FAR Limited has provided an update in relation to its previous announcements regarding:
- The Remus conditional non-binding indicative proposal of a potential offer from Remus Horizons PCC Limited to acquire 100% of the shares in FAR at 2.1c cash per share.
- The proposed sale by FAR of its interest in the RSSD project to Woodside Energy (Senegal) BV subject to FAR shareholder approval and certain other conditions.
FAR cautions that the Remus Proposal is not a legally binding offer, there is no certainty that the Remus Proposal will necessarily eventuate, and the Remus Proposal terms are uncertain at this stage. Accordingly, care needs to be used in assessing the Remus Proposal at this time.
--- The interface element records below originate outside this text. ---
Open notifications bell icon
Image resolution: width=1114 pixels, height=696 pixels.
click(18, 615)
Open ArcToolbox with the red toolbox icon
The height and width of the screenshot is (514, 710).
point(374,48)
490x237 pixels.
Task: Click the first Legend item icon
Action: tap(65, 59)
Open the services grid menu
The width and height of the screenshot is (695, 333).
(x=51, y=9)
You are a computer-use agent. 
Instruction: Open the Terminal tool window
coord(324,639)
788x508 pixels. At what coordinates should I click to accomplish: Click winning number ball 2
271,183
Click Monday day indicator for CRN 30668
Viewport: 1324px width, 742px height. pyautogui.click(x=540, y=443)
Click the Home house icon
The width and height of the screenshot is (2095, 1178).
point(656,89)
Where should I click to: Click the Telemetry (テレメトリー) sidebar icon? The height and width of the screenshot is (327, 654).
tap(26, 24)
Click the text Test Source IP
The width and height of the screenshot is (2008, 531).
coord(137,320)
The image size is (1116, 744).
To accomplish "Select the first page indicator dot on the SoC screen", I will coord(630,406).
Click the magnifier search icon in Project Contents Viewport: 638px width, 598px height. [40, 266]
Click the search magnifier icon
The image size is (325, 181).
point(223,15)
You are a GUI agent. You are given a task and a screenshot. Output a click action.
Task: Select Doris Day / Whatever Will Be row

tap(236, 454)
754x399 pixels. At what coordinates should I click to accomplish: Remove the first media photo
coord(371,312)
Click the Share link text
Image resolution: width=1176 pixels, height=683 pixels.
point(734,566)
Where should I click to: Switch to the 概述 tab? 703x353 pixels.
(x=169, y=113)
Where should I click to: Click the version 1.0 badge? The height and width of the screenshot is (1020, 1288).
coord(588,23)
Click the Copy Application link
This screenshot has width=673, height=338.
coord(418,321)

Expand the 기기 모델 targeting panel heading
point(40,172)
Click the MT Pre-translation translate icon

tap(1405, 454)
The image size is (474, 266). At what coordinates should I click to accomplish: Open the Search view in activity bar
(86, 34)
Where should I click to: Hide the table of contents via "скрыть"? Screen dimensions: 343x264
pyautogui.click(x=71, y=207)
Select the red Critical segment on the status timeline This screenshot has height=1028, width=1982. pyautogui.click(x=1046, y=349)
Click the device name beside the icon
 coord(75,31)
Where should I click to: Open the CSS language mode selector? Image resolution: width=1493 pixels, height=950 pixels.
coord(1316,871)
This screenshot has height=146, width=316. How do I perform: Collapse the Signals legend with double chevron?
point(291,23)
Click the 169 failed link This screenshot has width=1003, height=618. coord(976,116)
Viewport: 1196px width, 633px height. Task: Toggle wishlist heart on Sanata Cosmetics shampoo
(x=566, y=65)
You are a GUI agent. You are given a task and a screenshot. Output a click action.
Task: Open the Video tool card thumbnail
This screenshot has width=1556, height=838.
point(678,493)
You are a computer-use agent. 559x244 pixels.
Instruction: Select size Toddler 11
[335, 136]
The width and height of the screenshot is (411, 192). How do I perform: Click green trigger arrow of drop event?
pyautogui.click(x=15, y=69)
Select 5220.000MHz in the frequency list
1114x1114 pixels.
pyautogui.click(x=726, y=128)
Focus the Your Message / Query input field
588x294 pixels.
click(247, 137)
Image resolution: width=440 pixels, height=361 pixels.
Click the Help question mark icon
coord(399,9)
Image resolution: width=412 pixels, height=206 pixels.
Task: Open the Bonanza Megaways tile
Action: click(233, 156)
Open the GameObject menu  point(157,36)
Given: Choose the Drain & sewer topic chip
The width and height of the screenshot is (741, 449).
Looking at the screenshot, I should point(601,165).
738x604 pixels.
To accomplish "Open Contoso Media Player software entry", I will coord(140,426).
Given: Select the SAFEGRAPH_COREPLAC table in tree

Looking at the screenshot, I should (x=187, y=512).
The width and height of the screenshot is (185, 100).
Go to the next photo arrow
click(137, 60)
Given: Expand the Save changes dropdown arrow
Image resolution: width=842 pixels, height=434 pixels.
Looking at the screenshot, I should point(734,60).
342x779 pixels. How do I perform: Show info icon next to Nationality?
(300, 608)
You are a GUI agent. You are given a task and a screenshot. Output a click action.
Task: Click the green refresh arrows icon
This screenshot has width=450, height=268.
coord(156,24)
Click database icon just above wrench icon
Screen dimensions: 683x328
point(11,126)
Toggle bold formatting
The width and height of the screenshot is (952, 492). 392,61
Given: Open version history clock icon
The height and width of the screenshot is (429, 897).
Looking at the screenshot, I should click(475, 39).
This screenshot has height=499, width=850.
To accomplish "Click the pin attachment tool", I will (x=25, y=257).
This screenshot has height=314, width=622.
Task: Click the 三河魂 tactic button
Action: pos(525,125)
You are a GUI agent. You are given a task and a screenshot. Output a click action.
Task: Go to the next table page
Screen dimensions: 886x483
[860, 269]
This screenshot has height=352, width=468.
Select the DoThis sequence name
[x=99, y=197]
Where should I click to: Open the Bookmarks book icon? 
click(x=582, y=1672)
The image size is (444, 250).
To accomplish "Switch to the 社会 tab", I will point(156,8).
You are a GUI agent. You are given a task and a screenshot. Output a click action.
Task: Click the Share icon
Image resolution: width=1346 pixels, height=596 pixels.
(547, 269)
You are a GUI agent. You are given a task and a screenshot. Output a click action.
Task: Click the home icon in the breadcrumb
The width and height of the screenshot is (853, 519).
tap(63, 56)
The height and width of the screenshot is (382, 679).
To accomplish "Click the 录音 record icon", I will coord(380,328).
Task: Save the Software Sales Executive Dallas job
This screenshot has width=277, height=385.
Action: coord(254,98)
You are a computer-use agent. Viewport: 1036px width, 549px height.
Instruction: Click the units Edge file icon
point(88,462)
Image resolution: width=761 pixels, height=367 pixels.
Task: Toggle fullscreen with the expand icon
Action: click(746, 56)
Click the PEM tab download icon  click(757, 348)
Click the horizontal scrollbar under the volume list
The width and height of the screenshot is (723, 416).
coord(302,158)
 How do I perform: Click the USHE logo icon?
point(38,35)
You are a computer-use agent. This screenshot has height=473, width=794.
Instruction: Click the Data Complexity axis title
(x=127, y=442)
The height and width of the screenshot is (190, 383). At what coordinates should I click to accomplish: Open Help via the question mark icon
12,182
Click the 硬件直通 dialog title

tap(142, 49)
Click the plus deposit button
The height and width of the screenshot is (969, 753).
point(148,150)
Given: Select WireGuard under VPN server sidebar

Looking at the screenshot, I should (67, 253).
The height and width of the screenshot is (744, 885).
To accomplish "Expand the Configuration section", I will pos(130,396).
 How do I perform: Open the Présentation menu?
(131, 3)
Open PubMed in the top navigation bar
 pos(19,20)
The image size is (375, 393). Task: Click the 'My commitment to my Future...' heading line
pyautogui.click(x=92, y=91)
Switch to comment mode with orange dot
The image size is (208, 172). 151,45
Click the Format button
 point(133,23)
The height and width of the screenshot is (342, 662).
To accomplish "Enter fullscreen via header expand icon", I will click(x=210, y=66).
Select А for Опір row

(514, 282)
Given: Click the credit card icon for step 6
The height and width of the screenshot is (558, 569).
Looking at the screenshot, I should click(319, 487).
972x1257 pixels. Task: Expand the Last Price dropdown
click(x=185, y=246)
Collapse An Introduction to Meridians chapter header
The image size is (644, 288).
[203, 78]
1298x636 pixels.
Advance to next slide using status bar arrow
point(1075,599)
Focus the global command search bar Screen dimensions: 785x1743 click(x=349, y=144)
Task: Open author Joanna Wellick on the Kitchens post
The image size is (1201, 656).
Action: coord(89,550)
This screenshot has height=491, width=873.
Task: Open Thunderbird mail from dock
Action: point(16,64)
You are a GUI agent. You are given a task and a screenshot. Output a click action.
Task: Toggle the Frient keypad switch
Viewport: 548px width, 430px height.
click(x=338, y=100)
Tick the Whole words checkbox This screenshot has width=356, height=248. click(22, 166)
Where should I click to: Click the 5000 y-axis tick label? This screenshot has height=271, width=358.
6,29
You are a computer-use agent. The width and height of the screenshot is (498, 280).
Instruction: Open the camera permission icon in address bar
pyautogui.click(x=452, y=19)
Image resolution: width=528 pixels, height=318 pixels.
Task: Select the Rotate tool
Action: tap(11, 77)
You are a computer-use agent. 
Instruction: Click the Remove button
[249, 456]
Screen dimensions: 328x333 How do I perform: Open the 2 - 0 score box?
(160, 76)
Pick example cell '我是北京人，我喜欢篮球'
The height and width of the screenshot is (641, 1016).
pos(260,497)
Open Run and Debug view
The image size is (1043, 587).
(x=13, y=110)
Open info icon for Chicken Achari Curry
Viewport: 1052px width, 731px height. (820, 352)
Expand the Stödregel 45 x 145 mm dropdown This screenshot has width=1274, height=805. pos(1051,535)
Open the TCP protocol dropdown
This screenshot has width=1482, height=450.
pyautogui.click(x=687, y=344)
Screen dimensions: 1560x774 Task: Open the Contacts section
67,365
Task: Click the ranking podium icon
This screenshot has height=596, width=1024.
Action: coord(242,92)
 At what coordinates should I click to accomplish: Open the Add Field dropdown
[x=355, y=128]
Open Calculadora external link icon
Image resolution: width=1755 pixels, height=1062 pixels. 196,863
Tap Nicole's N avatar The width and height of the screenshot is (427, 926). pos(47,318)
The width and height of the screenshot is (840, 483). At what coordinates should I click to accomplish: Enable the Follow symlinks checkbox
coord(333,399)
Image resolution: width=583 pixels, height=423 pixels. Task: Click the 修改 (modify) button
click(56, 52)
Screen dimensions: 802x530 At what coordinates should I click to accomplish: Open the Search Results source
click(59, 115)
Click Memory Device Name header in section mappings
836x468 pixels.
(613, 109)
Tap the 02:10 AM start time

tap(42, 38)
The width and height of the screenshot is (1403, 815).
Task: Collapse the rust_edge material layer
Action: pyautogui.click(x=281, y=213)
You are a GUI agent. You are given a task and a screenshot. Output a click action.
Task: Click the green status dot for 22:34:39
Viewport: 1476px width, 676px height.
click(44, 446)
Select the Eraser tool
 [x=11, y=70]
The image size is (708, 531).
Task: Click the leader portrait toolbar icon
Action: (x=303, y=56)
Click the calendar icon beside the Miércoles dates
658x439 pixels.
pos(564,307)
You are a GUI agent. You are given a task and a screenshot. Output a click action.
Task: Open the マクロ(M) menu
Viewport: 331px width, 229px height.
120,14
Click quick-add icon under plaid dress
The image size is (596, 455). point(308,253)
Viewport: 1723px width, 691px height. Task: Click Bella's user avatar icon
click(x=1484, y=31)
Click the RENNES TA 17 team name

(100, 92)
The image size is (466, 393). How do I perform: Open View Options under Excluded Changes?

The Remus Proposal is conditional on the Woodside Sale not occurring.
Subject to the qualification in the paragraph above, FAR has obtained further information from Remus in relation to the Remus Proposal as follows:
- Remus is presently finalising the funding arrangements in advance of making the proposed offer.
- The only internal and regulatory approval required to proceed with the offer is the final approval of the Remus Board and final review and confirmation of documentation.
- Remus is presently satisfied that it will not need to undertake any further due diligence on FAR.
- FIRB approval is not required and any offer made will not be conditional on FIRB approval.
- Any proposed offer is expected to be subject to a requirement that Remus achieves a controlling interest in FAR together with other customary conditions.
In these circumstances, FAR has determined to further postpone the shareholder meeting to consider approving the Woodside Sale currently scheduled for 21 January 2021 to 10.00 am on 18 February 2021.
This will enable further time for FAR shareholders to see if the Remus Proposal eventuates, if so assess its merits, and consider the Woodside Sale on the basis of more detailed information. FAR will in due course distribute updated meeting information in this regard. FAR is not presently inclined to further postpone the shareholder meeting to consider updates in relation to the Remus Proposal.
In the meantime, FAR is continuing to advance negotiations with Woodside in relation to the form of the Woodside Sale proposed contractual documentation following Woodside’s pre-emptive rights exercise.
FAR advises that it is in the process of paying the RSSD project November 2020 cash call (US$8.96 million plus interest) and the December 2020 cash call (US$6.48 million plus interest). Following these payments, FAR’s cash position is approximately US$10.3 million.